(Stored data entries)
---*---

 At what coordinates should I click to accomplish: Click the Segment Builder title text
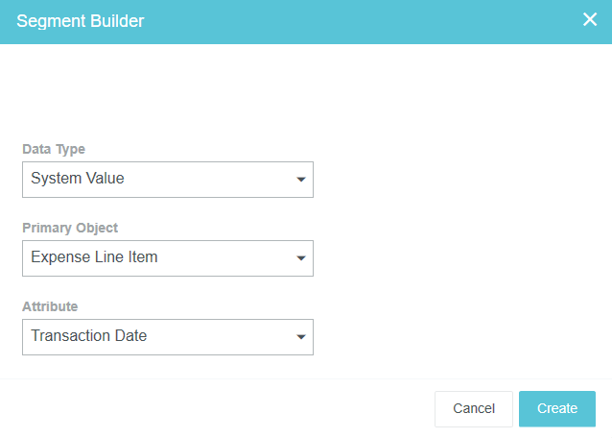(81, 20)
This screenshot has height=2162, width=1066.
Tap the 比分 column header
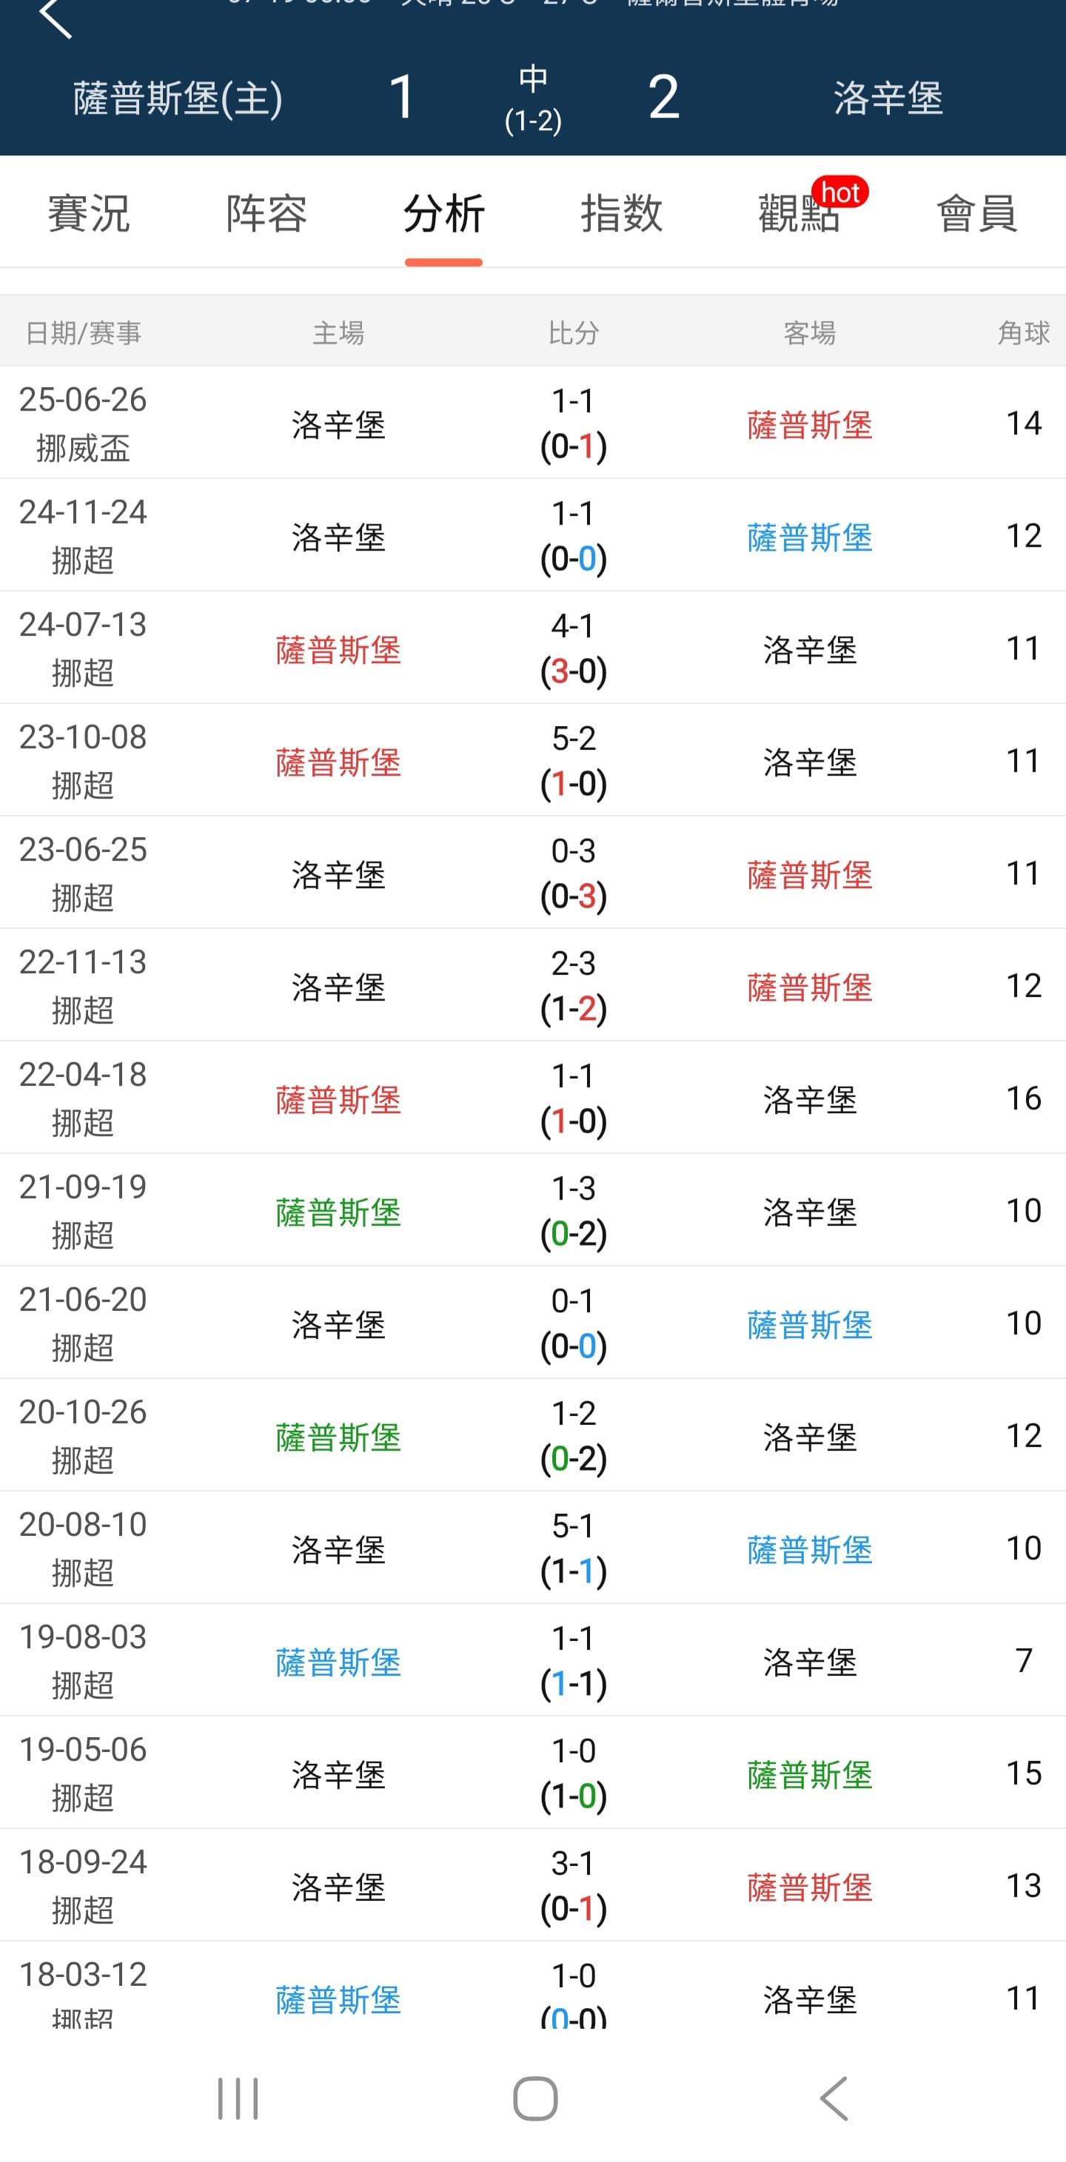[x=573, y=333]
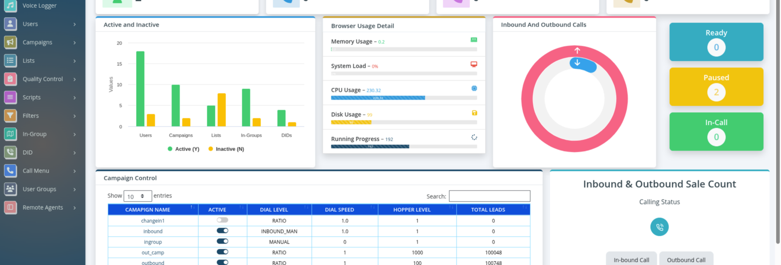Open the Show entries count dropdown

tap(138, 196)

---*---

■ **ASSIGNMENT**
None of the images should be copied, but every entry must be given again exactly.

■ **OUTPUT OF THE TASK**
 At what coordinates should I click to accomplish: Click the Segment Builder title text
(81, 20)
This screenshot has height=2162, width=1066.
Tap the 比分 column header
[x=573, y=333]
Open the Show entries count dropdown

tap(138, 196)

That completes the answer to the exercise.